> [YOUR ASSIGNMENT]:
Could you retype every line below exactly, omitting the images?

Records from a dataset
═══
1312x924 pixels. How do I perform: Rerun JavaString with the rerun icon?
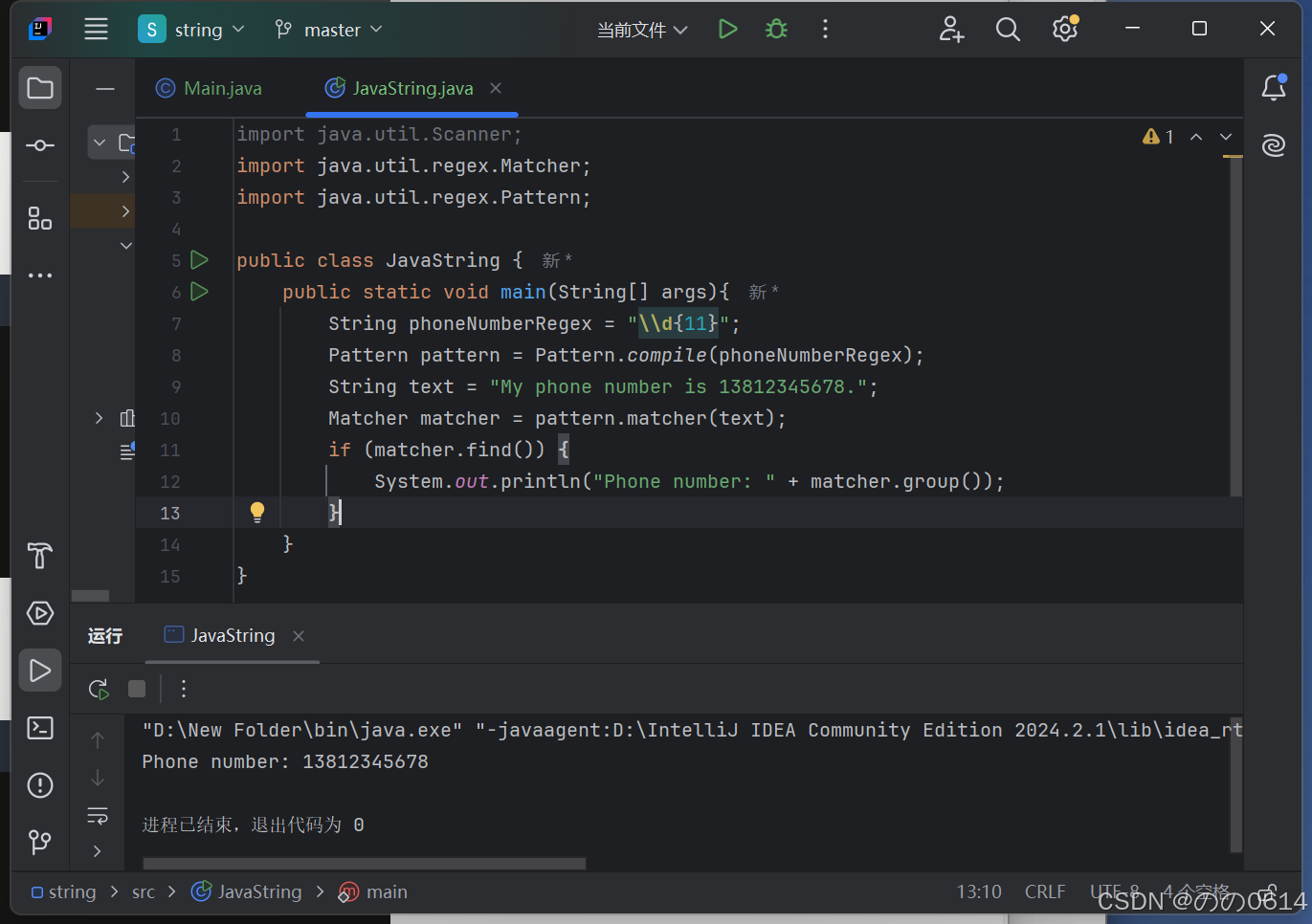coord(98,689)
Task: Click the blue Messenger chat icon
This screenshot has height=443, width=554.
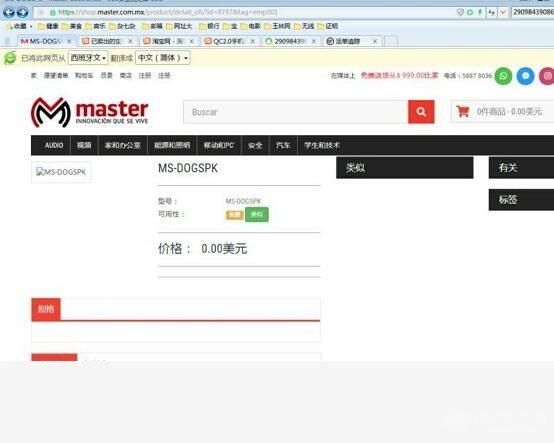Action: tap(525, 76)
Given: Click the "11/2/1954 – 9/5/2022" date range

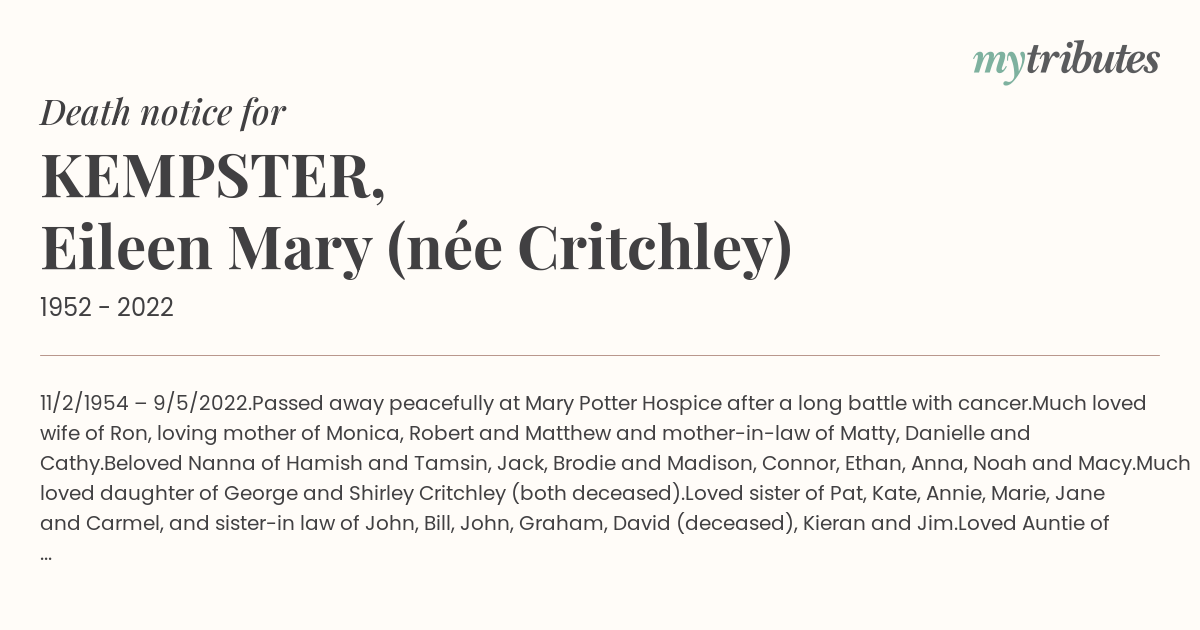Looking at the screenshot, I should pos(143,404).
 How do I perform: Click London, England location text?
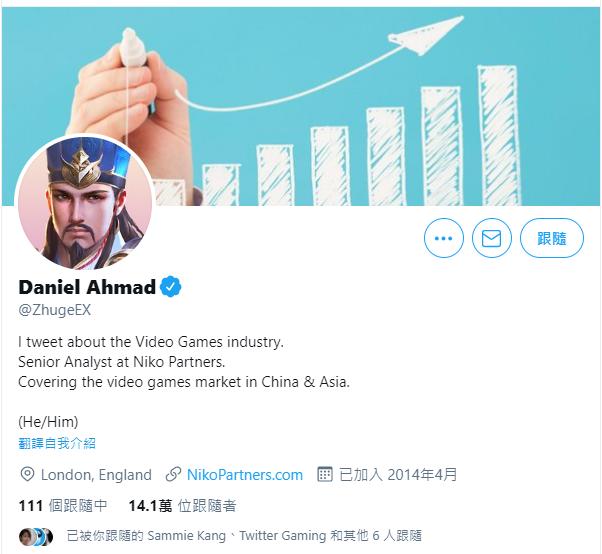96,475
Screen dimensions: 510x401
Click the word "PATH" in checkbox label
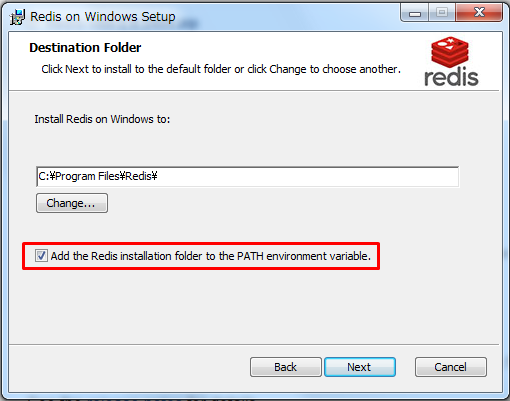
═══
> [EXERCISE RESULT]:
1312x924 pixels. How do I perform: Rerun JavaString with the rerun icon?
coord(98,689)
Task: Click the blue Messenger chat icon
This screenshot has height=443, width=554.
Action: tap(525, 76)
Given: Click the "11/2/1954 – 9/5/2022" date range

Looking at the screenshot, I should pos(143,404).
 How do I perform: Click London, England location text?
96,475
Screen dimensions: 510x401
Click the word "PATH" in checkbox label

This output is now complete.